Nel 1947 la breve vita della rivista si concludeva. Ma una ragione ci dev’essere se nei giorni del ‘festival Quirinale’, forse non a caso seguito a stretto giro da quello di San Remo, mi è tornata in mente l’austera e concreta Milano del dopoguerra, illusa di riuscire ad archiviare per sempre ogni infondata presunzione di superiorità della casta politico intellettualoide verso la categoria dei ‘tecnici’. Mi tornava in mente mentre ascoltavo i soliti poveretti che, sbarcati in Parlamento per inesplicabile benevolenza astrale, recitavano con diligenza la canzoncina del giorno: profilo alto, personalità condivisa, sacrale atto elettivo e attenzione a non aumentare la quota dei tecnici in quanto ‘vulnus inaccettabile’ al primato della politica... Bella scoperta. In presenza di una classe politica degna di questo nome sarebbe ovvio che toccano a lei, lautamente pagata per farlo, l’onore, l’onere e la responsabilità di guidare il Paese e definirne la rotta. Ma nel nostro caso la spocchia dei politici - che tuttavia si tengono ben stretto il tecnico Draghi, notoriamente capace di far di conto - è a dir poco indifendibile.
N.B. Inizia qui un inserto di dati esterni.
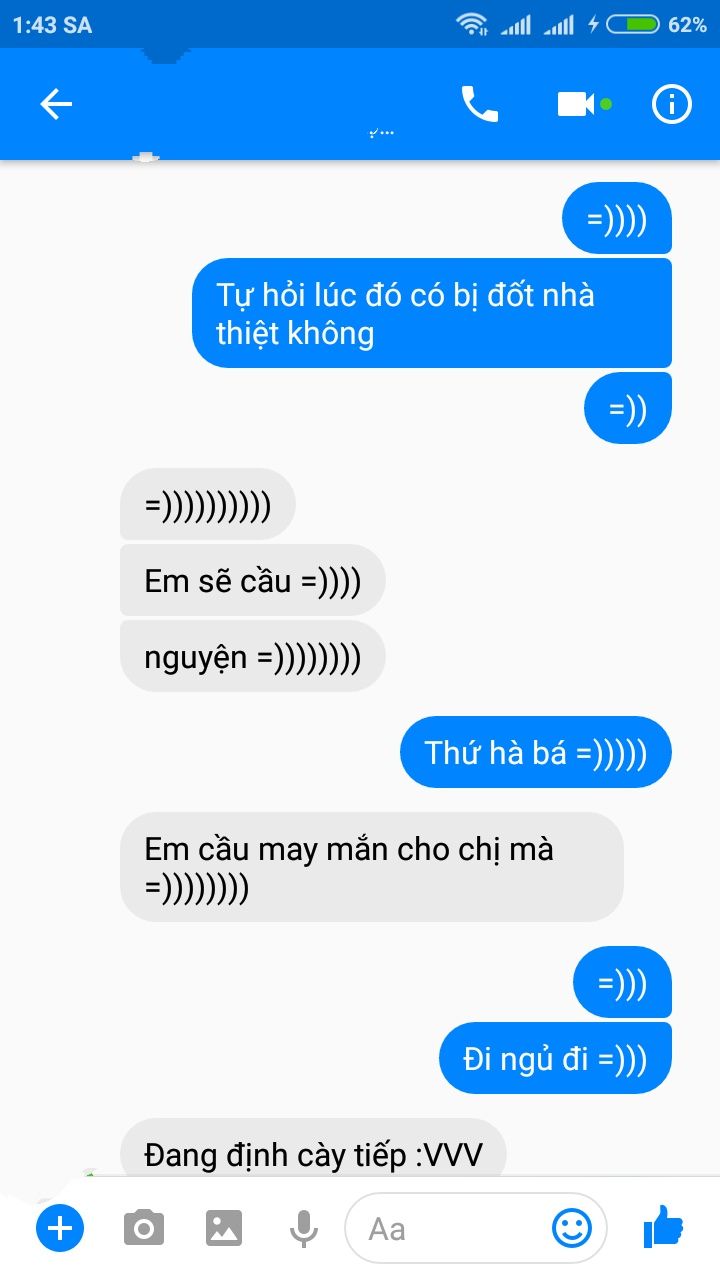This screenshot has height=1280, width=720.
Task: Open the emoji picker smiley face
Action: (572, 1228)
Si direbbe piuttosto che i termini della questione vanno capovolti: tocca ai politici scusarsi per non aver capito in tempo utile che, dopo il tracollo delle ideologie consumato nel ventennio finale del ‘900, il naturale esito del loro ruolo e il loro più forte titolo di legittimazione sociale era di farsi loro stessi ‘tecnici’ dimostrandosi in grado per specifica attrezzatura professionale di ‘saper fare le cose’. Esaurita la forza propagandistica e la seduzione dei partiti ideologici era tempo di cambiar pelle, irrobustire e costantemente aggiornare la consapevolezza culturale che ti fa capire dove sta andando il mondo. Occorreva allevare e selezionare nuove classi dirigenti all’altezza dei processi sempre più complessi e interdipendenti che tocca alla politica governare nel nuovo ordine mondiale. Era opportuno stringere, invece che allentare fino alla dissoluzione, il rapporto coi territori e la filiera dei loro amministratori che prima e meglio degli altri capiscono che aria tira e dove stanno le vere criticità. Ma poco o nulla di tutto questo è accaduto. Finite le ideologie si direbbe finita anche la capacità di pensiero politico nel senso criticamente forte del termine. Resta quel navigare a vista e campare alla giornata di cui anche la vicenda dell’elezione presidenziale è stata, per forma e sostanza, schiacciante dimostrazione.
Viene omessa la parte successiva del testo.